C’è anche la Lega nella battaglia per difendere l’identità di Como e del lago. Ed ora è davvero un movimento trasversale, anzi meglio territoriale, quello che sostiene la necessità di modificare radicalmente la riaggregazione territoriale già varata con la riforma dei servizi socio sanitari. Quest’ultima è stata definita dal presidente Roberto Maroni solo un punto di partenza ed il concetto è stato ribadito da Nicola Molteni, il massimo rappresentante locale lumbard a livello istituzionale. Sì, un punto di partenza da cui iniziare un lungo percorso perché lo smembramento dell’attuale territorio provinciale e la divisione del lago in tre ambiti sono un non senso dal punto di vista storico ma anche della funzionalità amministrativa. Tanto è vasto oggi il coro a sostegno di questa tesi, tanto dovrà però esserlo nei passi successivi quando si entrerà nel vivo della questione perché c’è il timore, inutile nascondercelo, che dietro l’unanimismo di oggi ci siano le pieghe per le divisioni di domani.
Il giornale, negli ultimi mesi, ha dato a questa vicenda grande attenzione ed ha raggiunto il primo obiettivo che era quello di impedire che, come avvenuto sulla sanità, i comaschi subissero senza dire la propria. Non è andata, per fortuna, così. La reazione delle forze sociali e anche di quelle politiche c’è stata ed è stata efficace. Ma ora, sulla scorta del buon esito di questa azione di lobbying territoriale, occorre alzare l’asticella e, al di là del no a priori a ogni ipotesi di smembramento, varrebbe la pena approfondire, anche attraverso degli strumenti di analisi, quale soluzione sarebbe più adatta a rappresentare le reali esigenze del territorio. Di ipotesi se ne sono sentite diverse e tutte hanno una loro giustificazione. Guai però a decidere senza elementi oggettivi di valutazione, guai se in una questione del genere, che segnerà la storia del nostro territorio nel bene quanto nel male, si decidesse in virtù di interessi parziali e non della comunità comasca. E guai anche se pesassero campanilismi o anche solo pregiudizi legati al passato. Come è possibile che ancora oggi una parte della classe dirigente lecchese, ad esempio, esprima ritrosia rispetto alla re-unione del Lario probabilmente per il timore di diventare periferia rispetto all’antico capoluogo? Il timore si può capire sul piano emotivo, meno a considerare la posta in palio che è lo sviluppo e la crescita del territorio lariano nel suo insieme.

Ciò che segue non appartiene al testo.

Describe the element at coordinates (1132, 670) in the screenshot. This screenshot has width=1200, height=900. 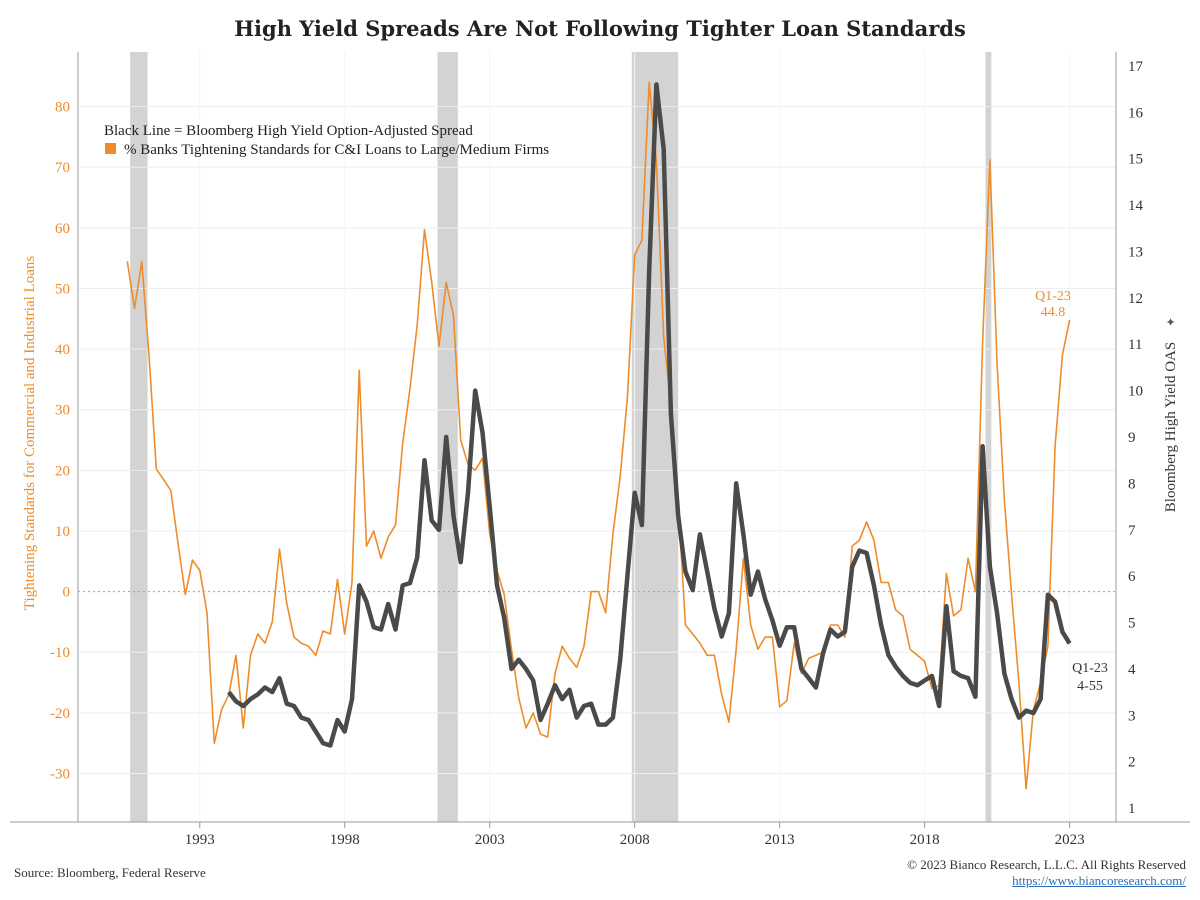
I see `right-tick-label-4: 4` at that location. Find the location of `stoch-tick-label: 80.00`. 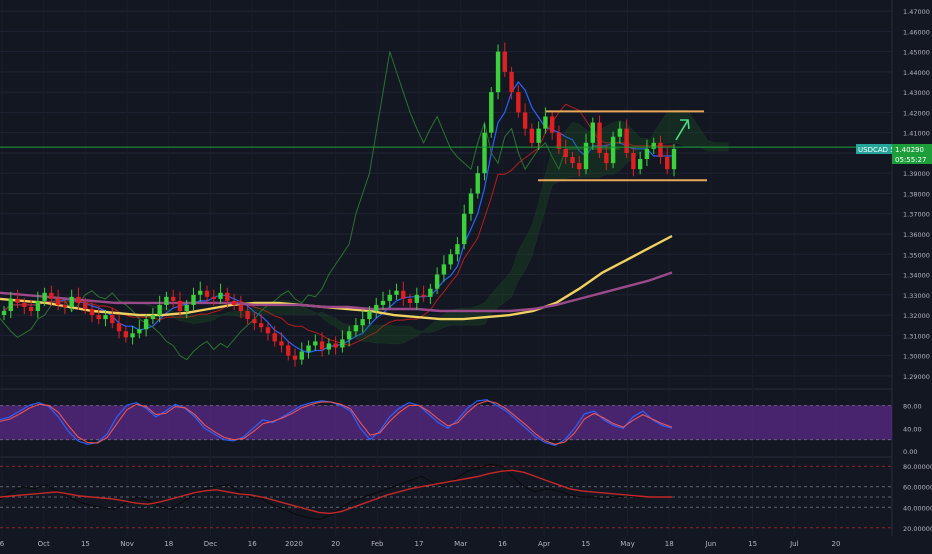

stoch-tick-label: 80.00 is located at coordinates (912, 406).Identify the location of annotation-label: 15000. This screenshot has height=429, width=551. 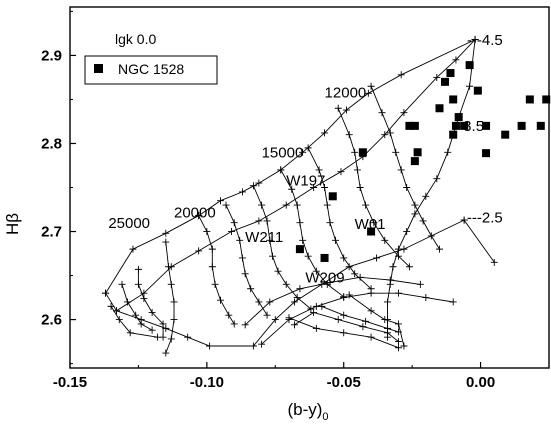
(283, 154).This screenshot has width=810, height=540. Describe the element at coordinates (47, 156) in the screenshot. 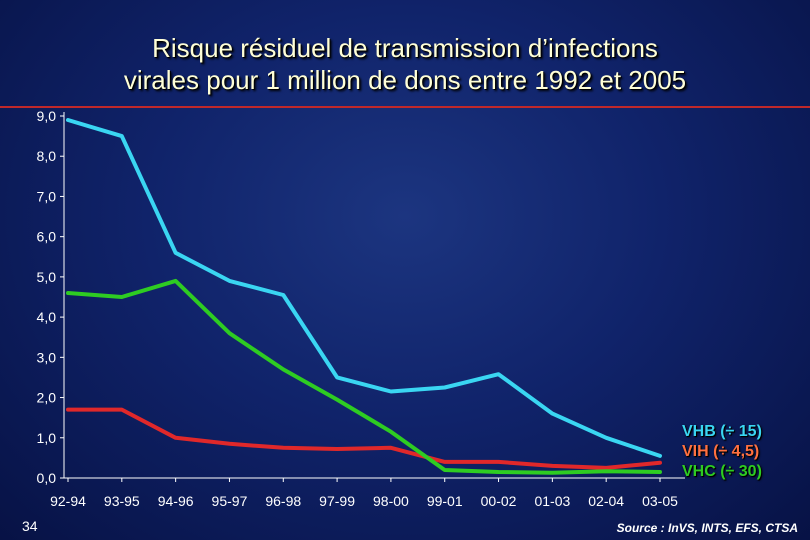

I see `y-tick-label: 8,0` at that location.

Alle spalle gli italiani, lombardi compresi, non hanno un cammino incoraggiante. Nei primi cinquant’anni di repubblica il numero delle Province è rimasto quasi stabile, l’aumento è stato di sole cinque unità. Poi, proprio negli anni in cui iniziava a farsi largo la convinzione che si trattava di un ente inutile o comunque da riformare radicalmente, le Province sono diventate 109. In alcuni casi, non solo nelle regioni meridionali, si è dato seguito ad aggregazioni ridicole, anche dal punto di vista geografico, ed il risultato è stato quello di far esplodere la spesa pubblica senza fornire ai cittadini adeguati servizi. E che dire, per stare al presente, delle difficoltà diffuse incontrate dai progetti di fusione dei Comuni che sono, al contrario, un percorso virtuoso per contrastare gli sprechi e i disservizi determinati dalla polverizzazione municipale?
Ecco questo tipo di comportamenti, viziati dagli interessi soprattutto della cattiva politica, non deve entrare in una partita il cui esito deve essere quello di realizzare un livello amministrativo efficiente. Su questo - ha ragione Molteni – è fondamentale che la riforma chiarisca senza ambiguità quali saranno le funzioni future e quali saranno le risorse a disposizione. Cambiare si deve, in meglio però e nell’interesse di tutti.